**WHAT THIS TASK INVOLVES:**
In the answer, give the entries below exactly, from the first line through the line with "This screenshot has height=131, width=175.", with every picture omitted.

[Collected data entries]
---*---

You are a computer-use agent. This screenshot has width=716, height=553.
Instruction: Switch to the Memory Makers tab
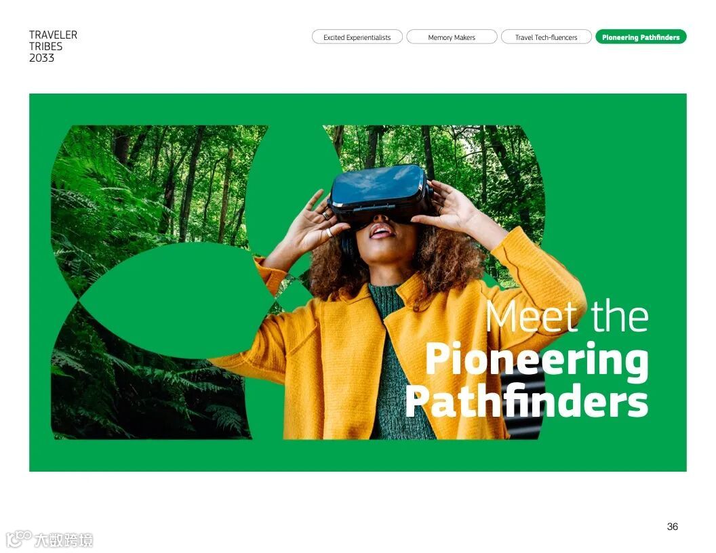tap(452, 37)
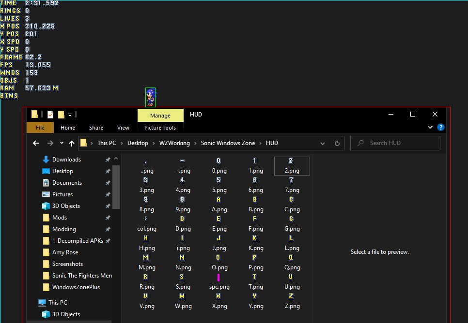The width and height of the screenshot is (468, 323).
Task: Select the spc.png magenta image file
Action: 218,277
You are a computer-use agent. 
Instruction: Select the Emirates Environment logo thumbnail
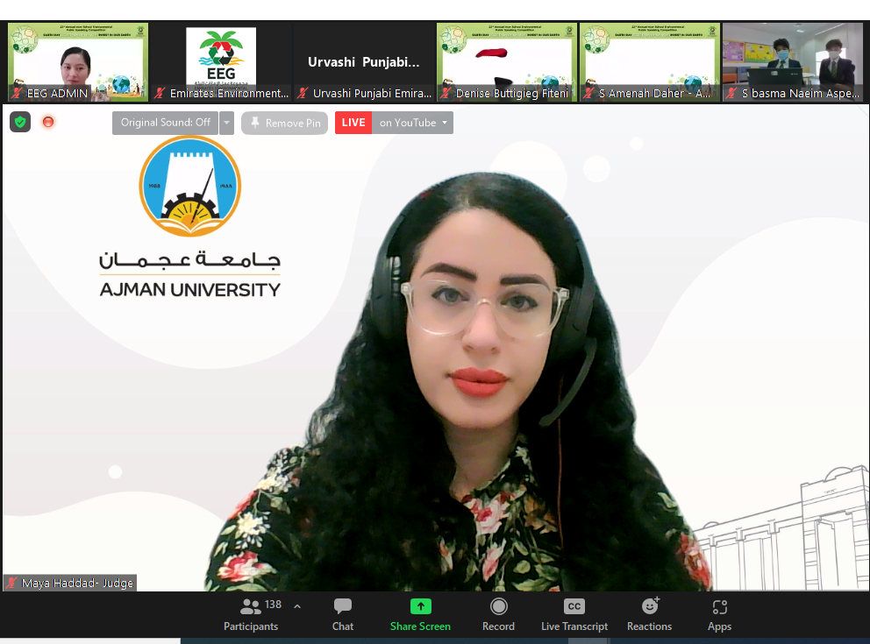click(x=221, y=61)
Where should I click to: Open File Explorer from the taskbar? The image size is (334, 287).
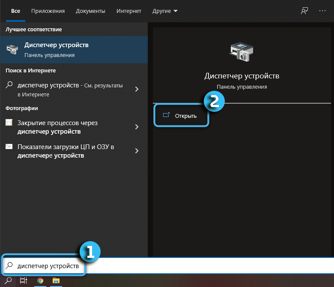pyautogui.click(x=56, y=281)
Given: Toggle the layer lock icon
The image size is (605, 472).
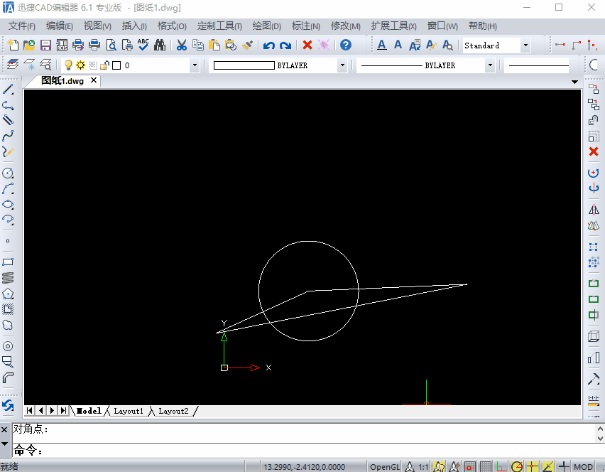Looking at the screenshot, I should click(x=104, y=65).
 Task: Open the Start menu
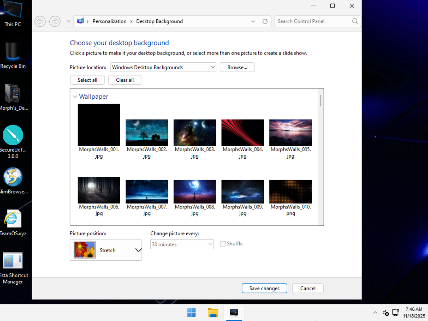pos(191,312)
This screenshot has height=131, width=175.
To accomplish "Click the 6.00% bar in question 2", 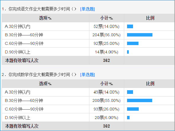I will pyautogui.click(x=128, y=118).
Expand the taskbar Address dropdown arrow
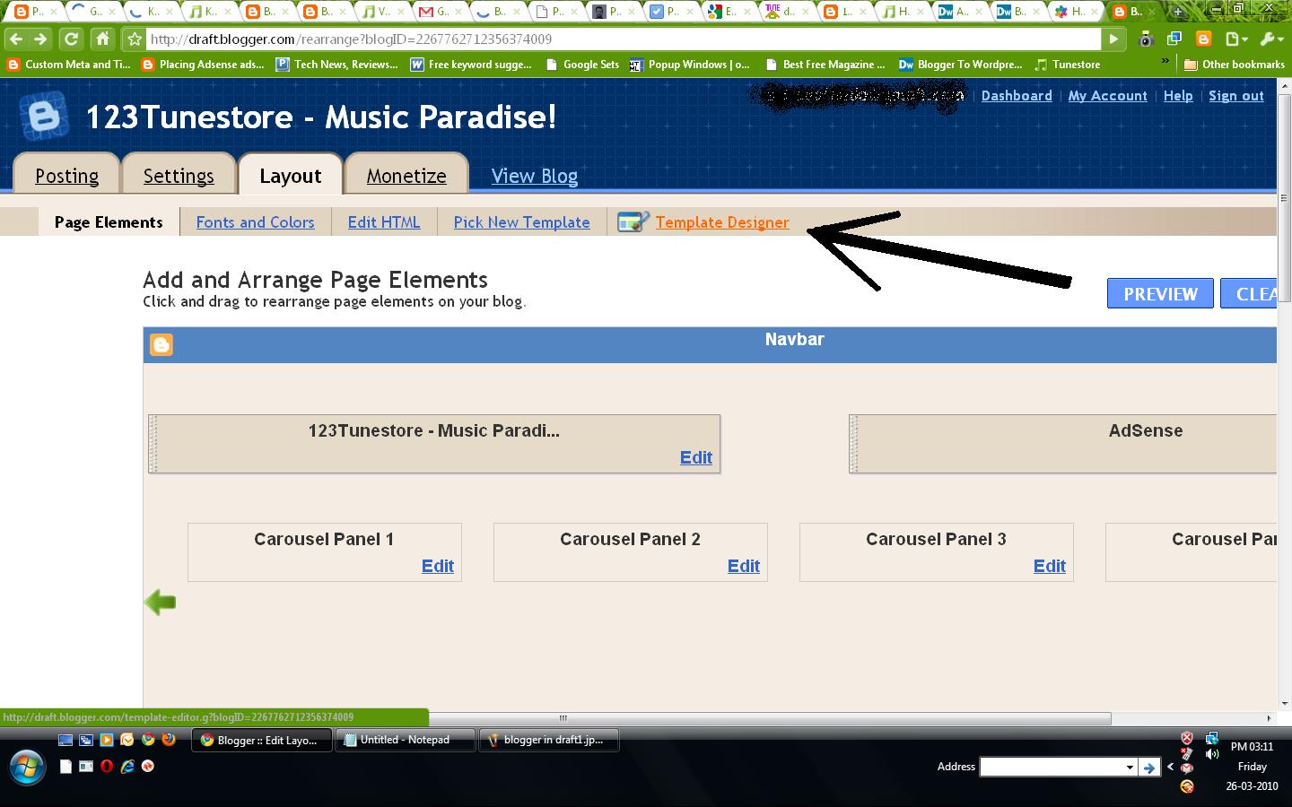1292x807 pixels. 1129,767
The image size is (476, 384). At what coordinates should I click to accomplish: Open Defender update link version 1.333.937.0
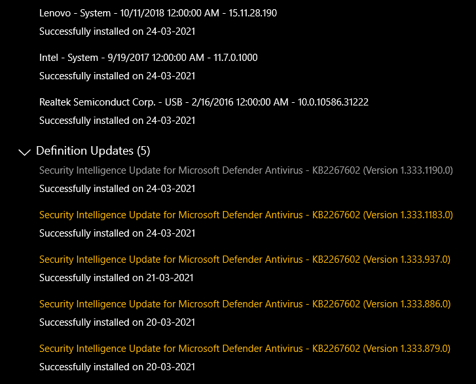(x=244, y=259)
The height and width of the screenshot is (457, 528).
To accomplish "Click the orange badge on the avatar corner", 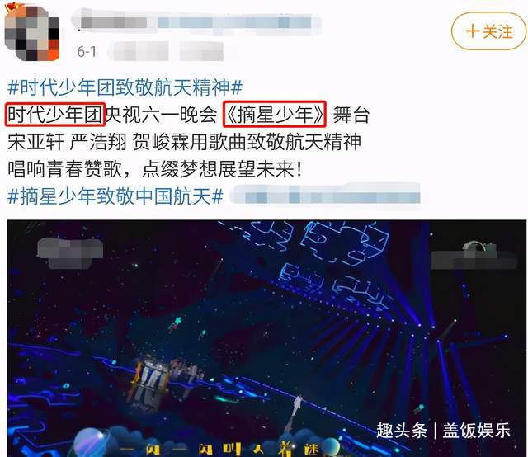I will 12,7.
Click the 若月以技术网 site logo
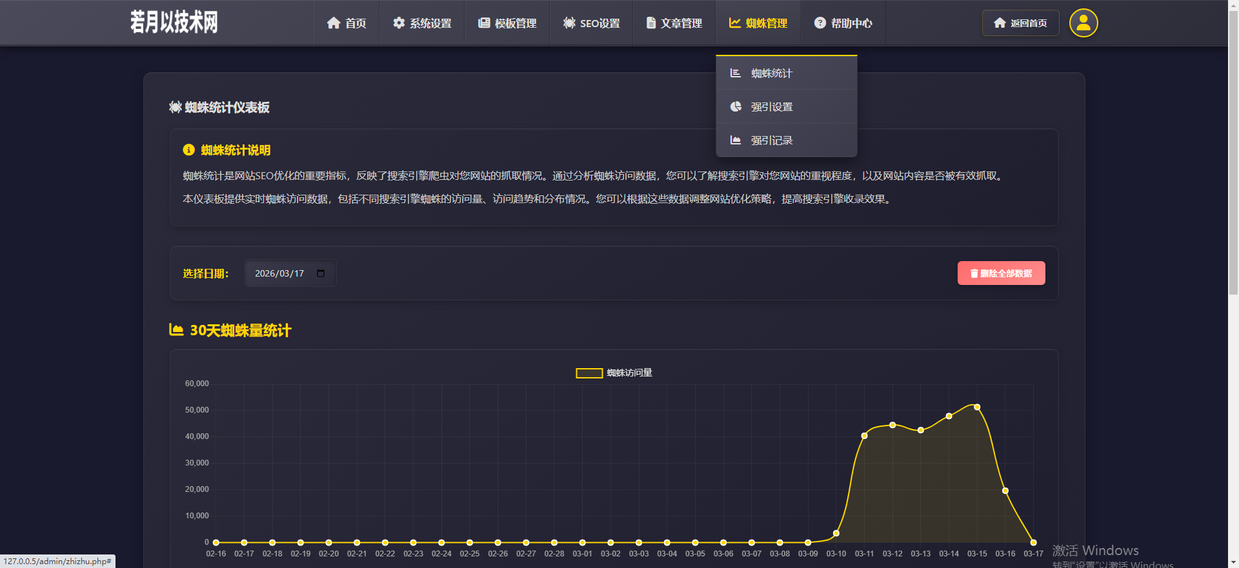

---*---

**TASK RESULT:**
You are a computer-use agent. This screenshot has width=716, height=553.
Instruction: Switch to the Memory Makers tab
tap(452, 37)
The width and height of the screenshot is (468, 323).
Task: Select the spc.png magenta image file
Action: 218,277
You are a computer-use agent. 
Instruction: Select the Emirates Environment logo thumbnail
click(x=221, y=61)
Where should I click to: Open File Explorer from the taskbar? The image size is (334, 287).
pyautogui.click(x=56, y=281)
Given: Toggle the layer lock icon
The image size is (605, 472).
Looking at the screenshot, I should click(x=104, y=65).
 Task: Open the Start menu
pos(191,312)
This screenshot has height=131, width=175.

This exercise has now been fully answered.